A quick demonstration

This section contains a quick and somewhat contrived demonstration that illustrates a number of basic Enoki features. The remainder of the documentation contains a more systematic introduction of this functionality.

Consider the function

\[\begin{split}f(x)=\begin{cases} 12.92x, &x \le 0.0031308\\ 1.055x^{1/2.4} -0.055, &\mathrm{otherwise,} \end{cases}\end{split}\]

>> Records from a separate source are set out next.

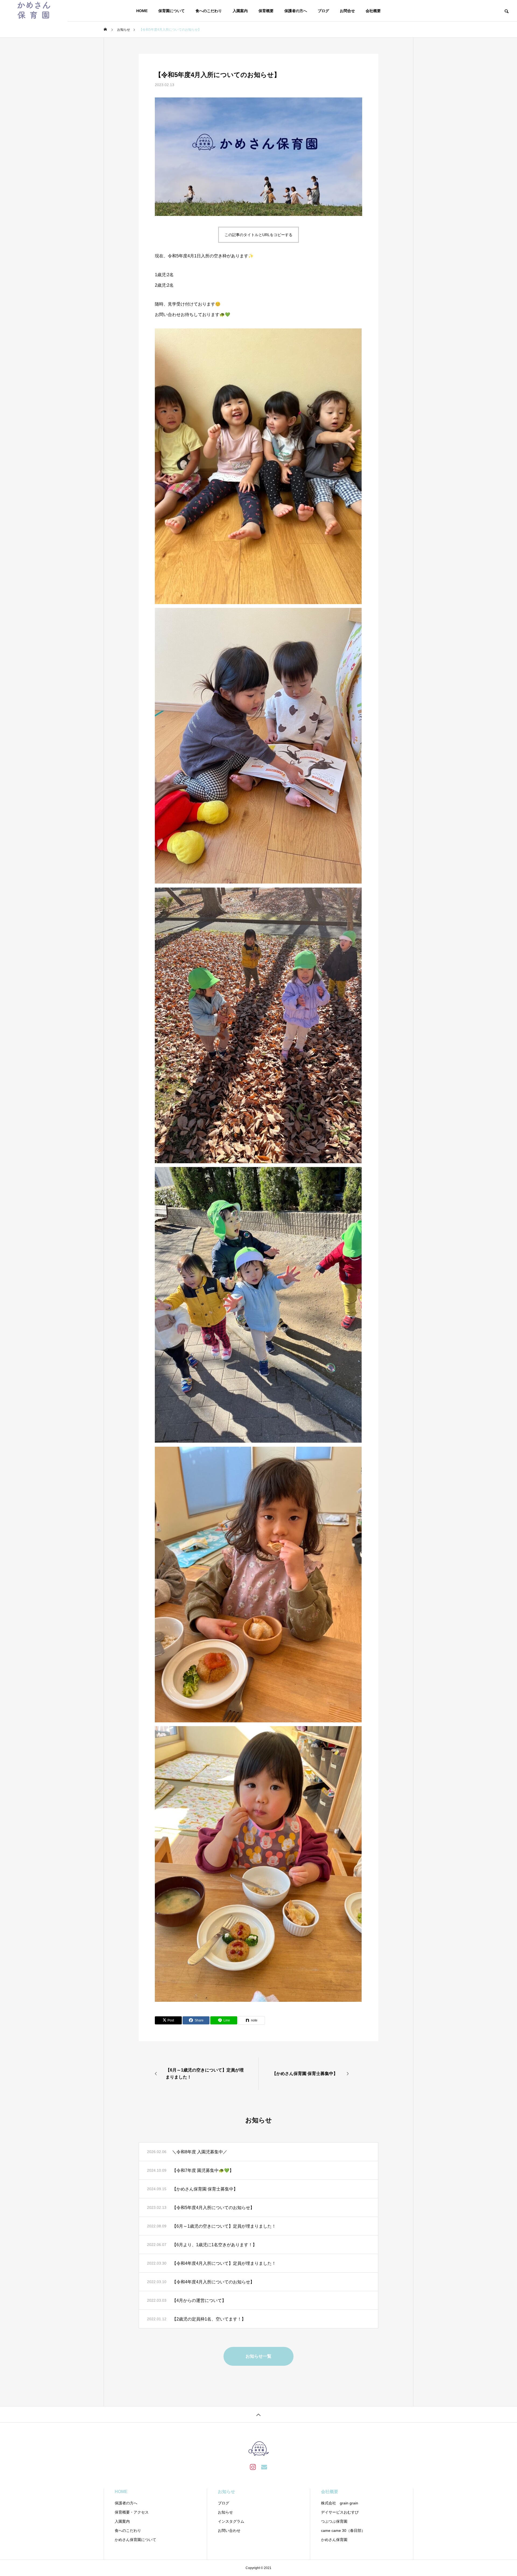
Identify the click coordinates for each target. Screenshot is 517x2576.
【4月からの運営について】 (199, 2300)
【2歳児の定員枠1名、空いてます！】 (209, 2319)
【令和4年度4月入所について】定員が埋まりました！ (224, 2263)
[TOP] (258, 2414)
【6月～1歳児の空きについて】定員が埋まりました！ (224, 2226)
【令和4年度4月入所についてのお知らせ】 (213, 2282)
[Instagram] (253, 2467)
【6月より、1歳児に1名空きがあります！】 (214, 2244)
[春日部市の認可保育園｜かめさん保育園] (34, 11)
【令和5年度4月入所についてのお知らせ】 (213, 2207)
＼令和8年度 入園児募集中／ (199, 2152)
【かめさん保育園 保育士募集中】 (205, 2189)
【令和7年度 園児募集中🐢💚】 (203, 2170)
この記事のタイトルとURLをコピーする (258, 235)
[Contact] (264, 2467)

which converts a linear color value into one that can be displayed on a modern display following the sRGB standard—this is known as gamma correction. A standard C++ implementation of this function might look as follows:

float srgb_gamma(float x) {
   if (x <= 0.0031308f)
      return x * 12.92f;
   else
      return std::pow(x * 1.055f, 1.f / 2.4f) - 0.055f;
}

A Enoki implementation of the same computation first replaces float by a generic Value type. The second difference is that scalar conditionals are replaced by generalized expressions involving masks.

template <typename Value> Value srgb_gamma(Value x) {
   return enoki::select(
      x <= 0.0031308f,
      x * 12.92f,
      enoki::pow(x * 1.055f, 1.f / 2.4f) - 0.055f
   );
}

Vectorization

The simple generalization from normal C++ code to an Enoki function template enables a number of interesting applications. For instance, the function automatically extends to cases where Value is a color type with three components, in which case the arithmetic operations recursively thread through the array.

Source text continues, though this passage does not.